*Texto proporcionado*:
_ _ _ _ _

Todo el mundo sabía que Obama simplemente estaba demostrando que no es George W. Bush. No iba a ignorar un desastre, en especial uno que afecta a Nueva Orleáns y la Costa del Golfo. Por otro lado, todos sabemos que no podemos cambiar la dirección del viento ni poner un corcho al vertido. De hecho, poco podía hacer él salvo mostrar su interés.

Fue un momento simbólico — la marea, amenazando con petróleo a la costa, moviéndose de forma caprichosa exactamente igual que parecen moverse los sucesos en todo el mundo. Estamos acostumbrados a que los presidentes estadounidenses sean supinamente importantes sin otro motivo que por liderar al ejército más fuerte del mundo. Pero también tendríamos que apreciar que ese peso presidencial, en términos de ser capaz de influenciar los acontecimientos, está desapareciendo.

_ _ _ _ _

*Datos proporcionados*:
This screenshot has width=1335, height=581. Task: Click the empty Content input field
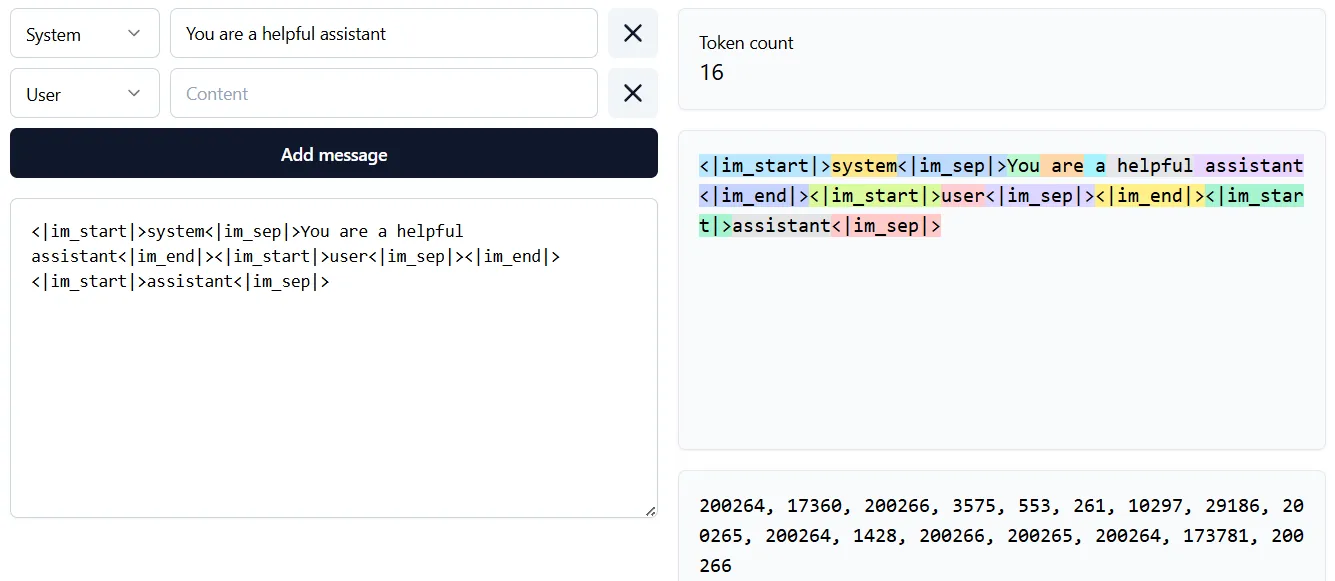pyautogui.click(x=383, y=94)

_ _ _ _ _

*Instrucción dada 1*:
¿Qué nombres propios aparecen en el texto sobre Obama y el vertido?
*Instrucción dada 2*:
Transcribe sin cambios el tramo del texto sobre Obama y el vertido que va desde "Todo el mundo sabía" hasta "mostrar su interés.".

*Respuesta correcta 1*:
Obama, George W. Bush, Nueva Orleáns, Costa del Golfo

*Respuesta correcta 2*:
Todo el mundo sabía que Obama simplemente estaba demostrando que no es George W. Bush. No iba a ignorar un desastre, en especial uno que afecta a Nueva Orleáns y la Costa del Golfo. Por otro lado, todos sabemos que no podemos cambiar la dirección del viento ni poner un corcho al vertido. De hecho, poco podía hacer él salvo mostrar su interés.